= Trecho do documento =
Este blog, coletivo, com postagens assinadas e também anônimas, tem realizado/registrado as ações de ocupação desde o princípio, por meio de imagens, manifestos, opiniões… Trata-se de uma iniciativa de reivindicação e manifesto que tem, aos poucos, se performado em um movimento de apropriação, de afirmação da cidadania. O movimento “Praia da Estação” não possui liderança nem liderados, e desafia com a criatividade um autoritarismo que se impõe por meio de um decreto, de tropas de policiais, por viaturas e pela caricatura do medo. Na primeira praia, por exemplo, as fontes que jorram água (e que, por isso, motivaram o evento “praia”, já que permitiria que as pessoas se molhassem) foram desligadas, pois estariam em manutenção. Os praieiros fizeram uma vaquinha e contrataram, então, um caminhão pipa, levando assim o mar ao sertão.

A “manutenção” das fontes aconteceu inúmeras outras vezes, bem como a presença massiva de policiais na praça aos sábados. A propósito, no dia 24 de março, foi realizada uma audiência pública (que contou com grande representatividade popular, motivada pelo evento “Praia”) na Câmara Municipal de Belo Horizonte, a fim de se discutir, dentre outros temas, o decreto e o destino da Praça da Estação.

Por enquanto, a praça segue sitiada. E a praia segue, em sua resistência alimentada a funk e farofa.


Arena da Cultura

Projeto interrompido após 10 anos de exitosa atividade

As atividades do Arena da Cultura, um dos projetos de maior abrangência sociocultural do país, foram interrompidas – justamente após completar 10 anos de existência. O projeto conseguia, em alguma medida, descentralizar os núcleos de produção, ensino, reflexão e difusão artísticas na cidade, por meio das inúmeras atividades (ciclos de formação, oficinas, worshops, debates…) nos campos das artes plásticas, dança, música e teatro. Sob o escuso pretexto da necessidade de “mudanças no modelo de gestão”, a FMC interrompeu as atividades durante 2009 e, somente agora, em março, anunciou o retorno do projeto para o segundo semestre de 2010, o que significa que, na mais otimista das hipóteses, ele terá sido interrompido por “apenas” 1 ano e meio (em uma gestão de 4 anos) – o que significa abandonar a formação sócio-artística de aproximadamente 1000 cidadãos de diversas regiões de Belo Horizonte. Consideramos saudável e necessária a constante avaliação e reelaboração das diretrizes de projetos como o Arena da Cultura. Entretanto, há que se questionar se a interrupção das atividades (e por tanto tempo) é de fato a alternativa mais viável, já que penaliza diretamente a comunidade.

Outro projeto também suspenso sem aviso prévio foi o BH Cidadania, que, de maneira indireta, também viabilizava diversos projetos de caráter cultural.


Experiência e empreendedorismo dá lugar à Politicagem

A opção por se privilegiar conchavos partidários em detrimento da eficiência administrativa também deixou suas marcas em 2009.

Citemos, por exemplo, a demissão de Priscila Freire, que dirigiu o MAP (Museu de Arte da Pampulha) durante 15 anos, nos quais esteve à frente de diversos projetos de fomento a exposições e também encabeçou o projeto de construção de um anexo para o Museu.

= Informações fornecidas =
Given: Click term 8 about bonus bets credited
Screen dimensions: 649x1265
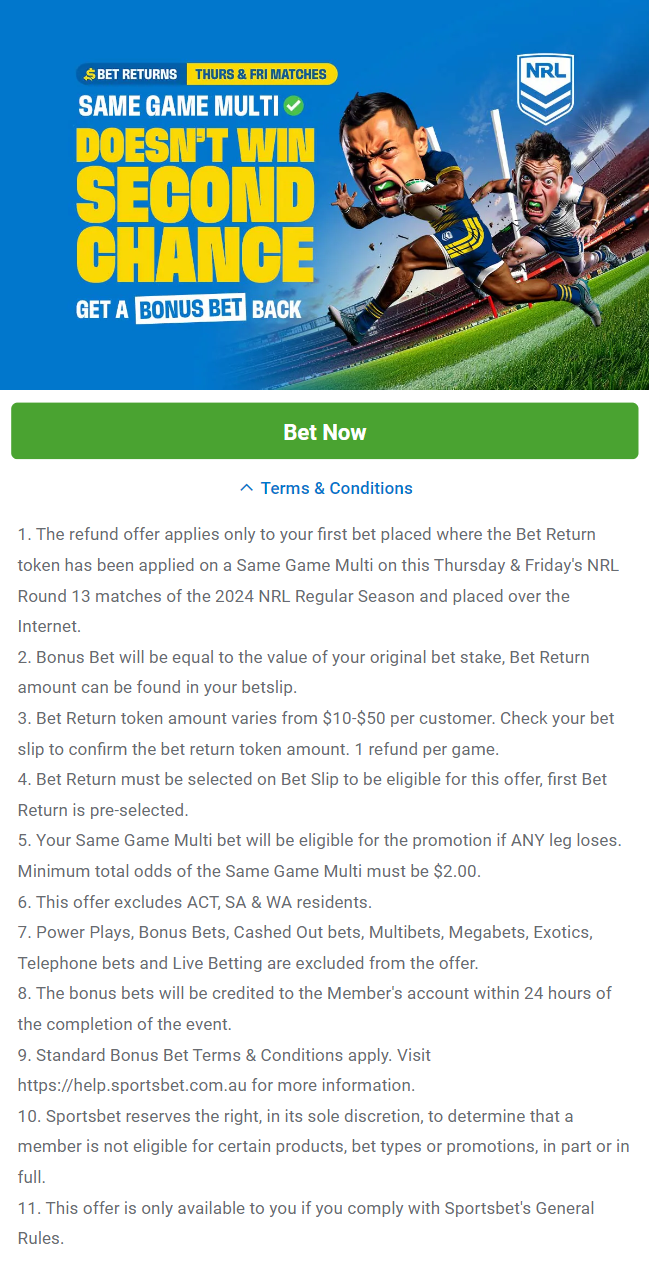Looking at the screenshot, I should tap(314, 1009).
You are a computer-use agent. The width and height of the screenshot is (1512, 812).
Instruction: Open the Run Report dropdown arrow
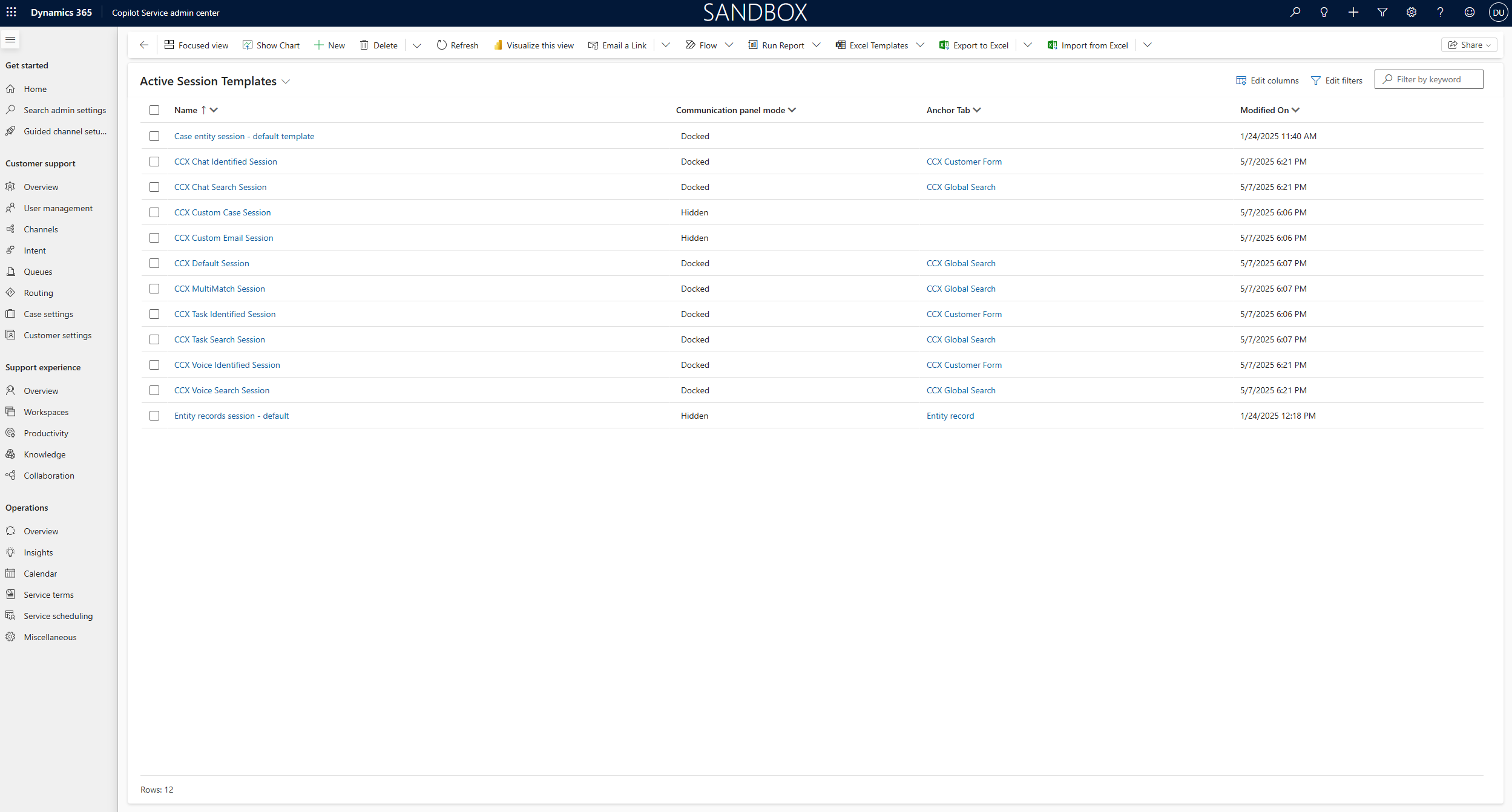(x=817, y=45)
--
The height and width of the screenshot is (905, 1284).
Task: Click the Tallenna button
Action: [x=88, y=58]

= Tarefa a realizar =
Como fica em inglês esta frase do trecho do documento: "Os praieiros fizeram uma vaquinha e contrataram, então, um caminhão pipa, levando assim o mar ao sertão."? Baseie-se apenas no trecho do documento, sem recorrer à listagem.

= Resultado do exercício =
The beachgoers pooled their money and then hired a water truck, thus bringing the sea to the backlands.